JB Geno DDS MAGD MICOI
1/22/2013
I would like to jump in on the "dreaded buccal migration phenomeneon " conversation. A few years ago Hom Won LAY ( forgive me if I spelled it wrong ) made mention in an article to what he called " buccal shift " when placing immediate, or delayed immediate. Jest of the brief discussion was the facial plate has a higher precentage viv a vis volume of bundle bone than elsewhere in the alveolar housing. That this area and subsequent large concentration of sharpey's fibers reponded to the regional acceleratory phenomenon with a greater remodeling.....and as such if your apical/palatal anchorge was not tight enough you would experience buccal drift as healing occurred. I believe this has happened to me on a few ocassions. that said, upon trying to discuss this with a presenter at a seminar, I was roundedly put in my place that no such thing occurrs and that my surgical technique ( specifically not obtaining primary stability upon insertion was to blame ).....
dr. bob
1/23/2013
These are all good comments and could work to improve on the existing problem. If after trying these suggestions the implant is still to far to the facial and the metal is showing modification to the abutment and the implant itself could help.

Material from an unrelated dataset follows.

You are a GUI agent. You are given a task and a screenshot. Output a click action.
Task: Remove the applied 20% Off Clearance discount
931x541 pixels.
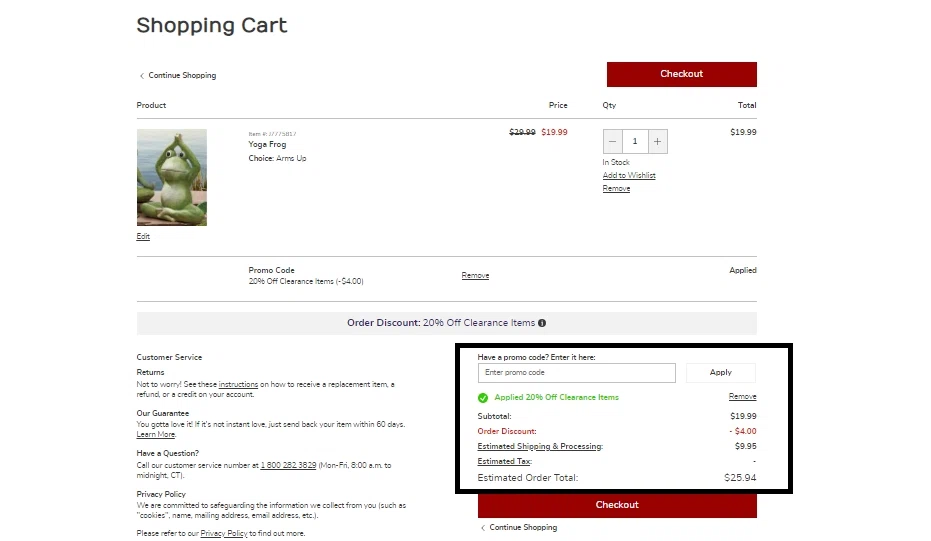click(742, 397)

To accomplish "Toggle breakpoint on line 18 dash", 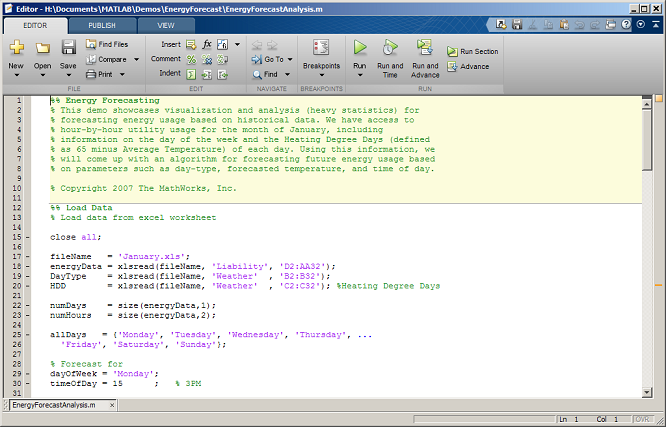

This is done like a crown prep on a tooth. Use carbide burs not diamonds and create a crown margin on the implant slightly subgingival. The abutment should be preped first outside of the mouth. This may make it easier to maintain the graft by reducing the bulge on the facial. The gingival shade porcelain may still be needed. Cutting the implant can be done. I have done this and it works, but the other options should be considered first or in combination with this.